E siamo sicuri che uno Stato più “snello”, una burocrazia meno “soffocante”, una spesa pubblica più “contenuta” siano tutti raggi del sol dell’avvenire? A prima vista sì, e non c’è italiano che non si sia indignato per la mancata soppressione delle Province. Poi bisogna mandare a spasso decine di migliaia di dipendenti delle stesse, perché a spostarli altrove o in qualche altro capitolo di spesa non si risolve granché, e intanto si lasciano scoperte competenze e funzioni importanti. È stata sommersa di applausi la scelta governativa di chiudere con un tratto di penna l’Istituto per il commercio estero, accusato di essere un carrozzone inutile e costoso. Salvo poi scoprire che, magari, bisognava sostituirlo con qualcos’altro, altrimenti la promozione dei nostri business all’estero si sarebbe trovata ancor più orfana del solito. Così è accaduto. Insomma, quando uno proclama «bisogna fare le riforme», nasconde l’assenza di idee sulla politica, cioè sulle scelte da fare. Scelte che possono essere giuste, sbagliate, ma mai assolutamente indolori.
Stabilito questo, un governo di qualsiasi colore oggi in Italia si trova in faccia questi quattro problemi ineludibili: una giustizia – soprattutto civile – da terzo mondo; un mercato del lavoro bloccato, che penalizza i più giovani; la liberalizzazione di alcuni settori dominati da solidi corporativismi; una sistemazione intelligente della previdenza e dell’assistenza sociale, il cosiddetto welfare.
Se il processo penale attiene soprattutto alla sfera della civiltà, quello civile condiziona di molto l’economia di un Paese: si pensi alla mancata protezione dei creditori o alla lunghezza esasperante per ottenere un risarcimento. Tutte cose che, tra l’altro, terrorizzano gli investitori esteri. Come se ne esce lo sanno tutti, il farlo spetta a un legislatore serio e preparato, sostenuto da una solida maggioranza.
Il welfare italiano va separato tra assistenza sociale e previdenza. La prima merita molti controlli e fondi adeguati pescati dalla fiscalità generale (ci staranno le pensioni “sociali”), ma anche qui siamo nella sfera della civiltà di una comunità; la seconda deve finalmente parametrare le pensioni ai contributi effettivamente versati da un lavoratore. Quello dell’età è un falso problema, se non ci sono soldi per pagare le pensioni.

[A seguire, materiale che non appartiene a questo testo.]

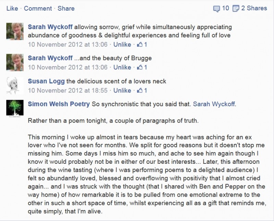Unlike the beauty of Brugge comment
The height and width of the screenshot is (221, 274).
pyautogui.click(x=122, y=67)
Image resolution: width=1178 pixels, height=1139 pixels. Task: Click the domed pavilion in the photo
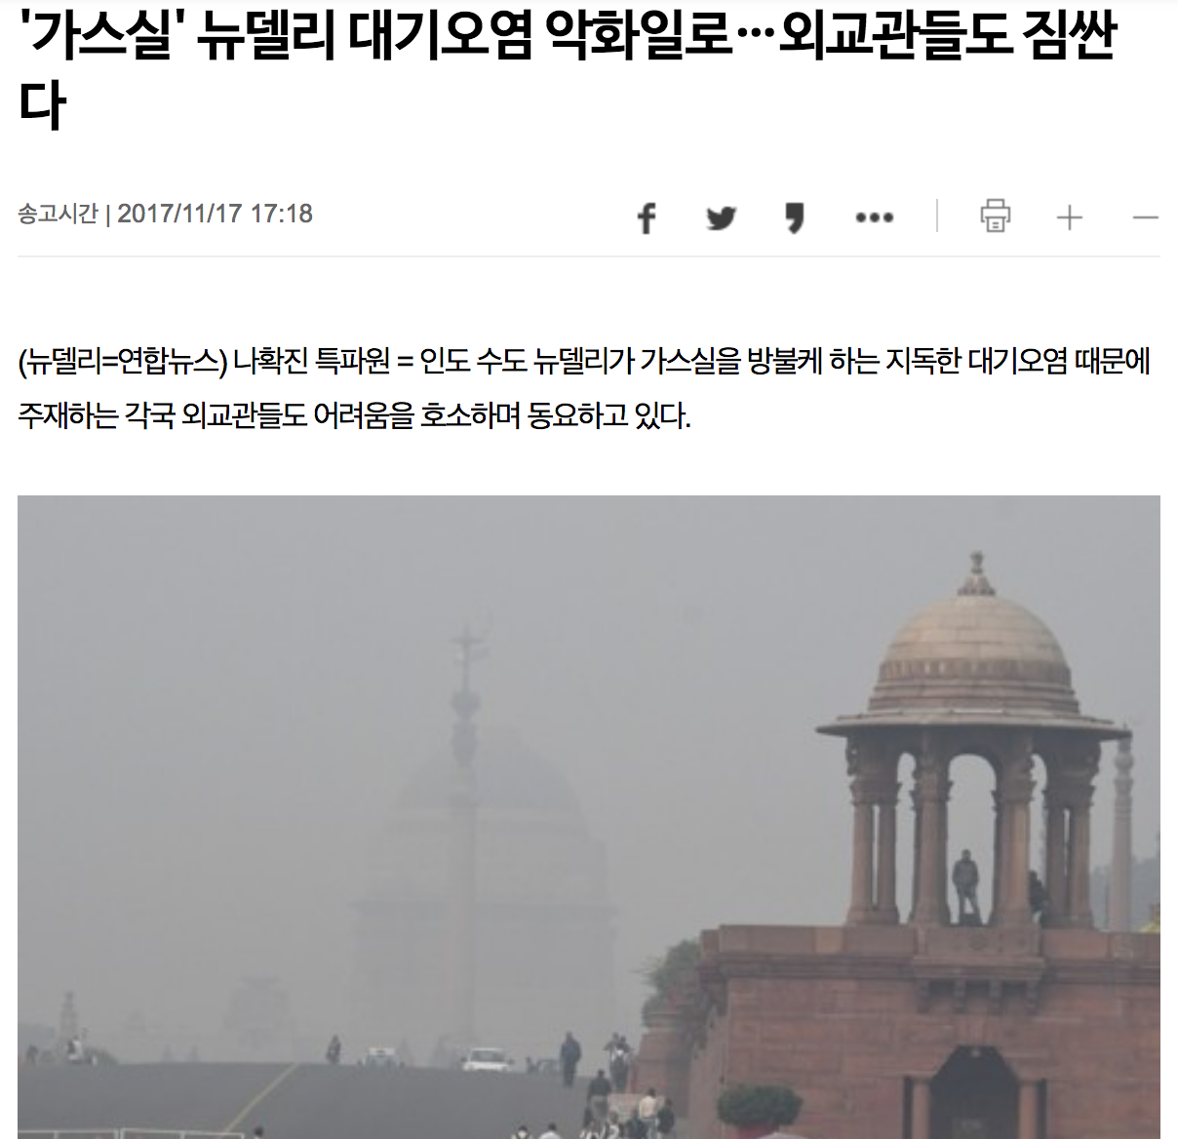tap(972, 741)
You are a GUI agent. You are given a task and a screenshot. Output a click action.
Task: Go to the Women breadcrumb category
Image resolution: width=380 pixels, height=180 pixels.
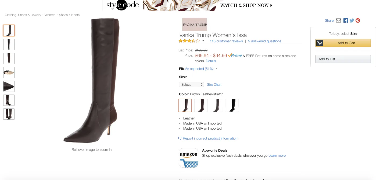(50, 15)
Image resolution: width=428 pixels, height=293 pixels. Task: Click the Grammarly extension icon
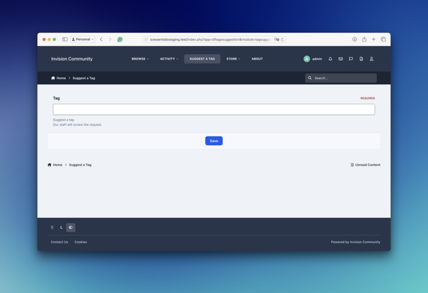coord(120,39)
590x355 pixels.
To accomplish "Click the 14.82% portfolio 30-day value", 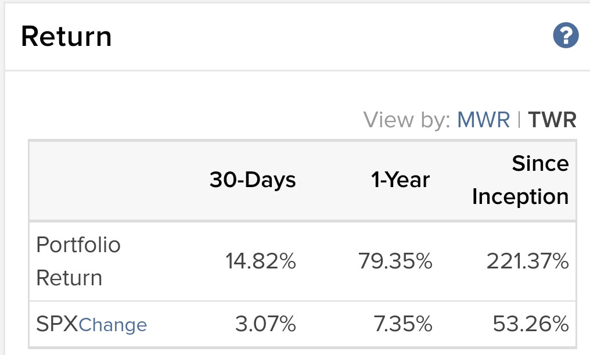I will click(260, 261).
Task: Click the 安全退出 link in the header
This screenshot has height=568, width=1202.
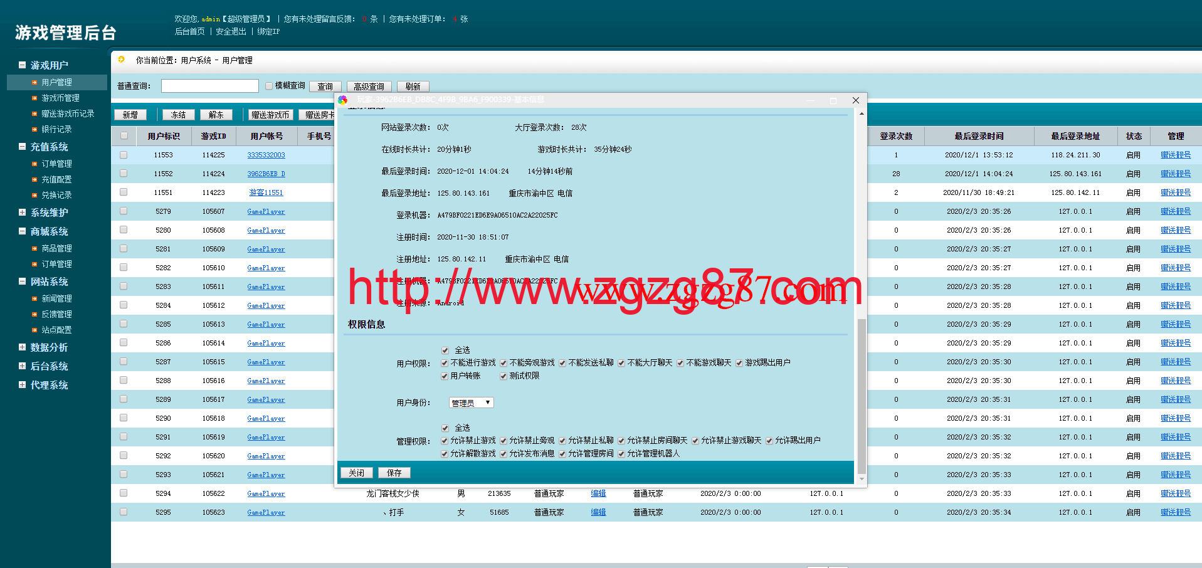Action: coord(231,31)
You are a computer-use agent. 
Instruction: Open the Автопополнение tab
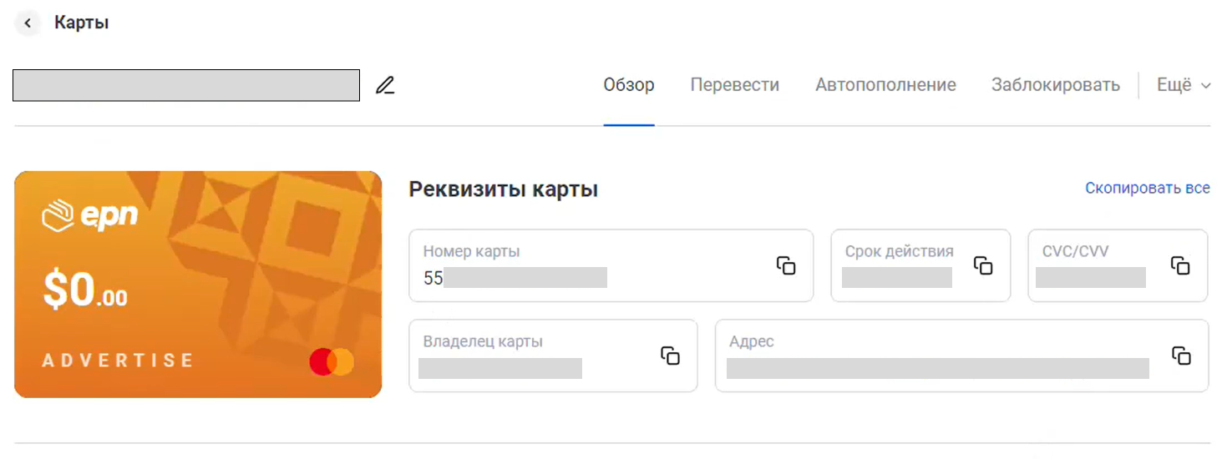tap(885, 85)
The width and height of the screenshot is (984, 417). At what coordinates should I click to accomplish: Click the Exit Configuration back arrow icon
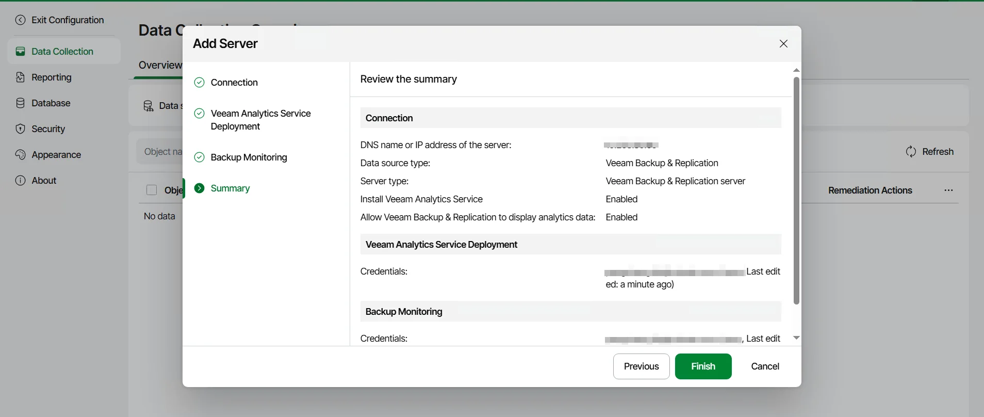[20, 20]
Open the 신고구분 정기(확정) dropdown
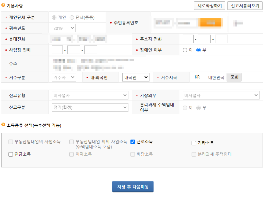This screenshot has height=199, width=266. (x=90, y=108)
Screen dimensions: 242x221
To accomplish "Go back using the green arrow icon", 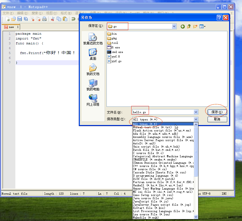I will pyautogui.click(x=183, y=26).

Liberalizzare è un altro luogo comune. In certi casi non ha senso (per curarmi vado da un medico, non da uno che si professa tale), in altri permetterebbe di scrostare certe rendite di posizione e di creare nuova occupazione. Anche qui, cum grano salis: la “lenzuolata” di liberalizzazioni dell’allora ministro Bersani portò aria fresca, ma anche diverse storture da mancata regolamentazione.
Infine l’inizio di tutto, cioè le relazioni industriali. Entrino in campo le idee politiche, se ancora qualcuno le ha, per decidere che fare. Oggi c’è un enorme blocco in entrata, nel mondo del lavoro, causato anche dalla rigidità delle norme sui licenziamenti individuali: questo il dato di fatto. Scambiare la possibilità di licenziare con un forte risarcimento economico e un’efficace sistema di sussidi e di riposizionamento professionale non appare più un tabù; così come dall’altra parte va dato un giro di vite a una legge Biagi che ha sì flessibilizzato il lavoro, ma la cui interpretazione pratica è stata una sorta di precarizzazione di massa.
Sono temi in cui – finalmente – una Destra e una Sinistra potrebbero dire cose chiare agli elettori, temi su cui delineare idee e interessi sociali. Tra l’altro, questi quattro punti porterebbero certamente giovamento alla sospirata “ripresa economica”, trasportandolo dall’empireo del luogo comune alla concretezza di redditi e posti di lavoro.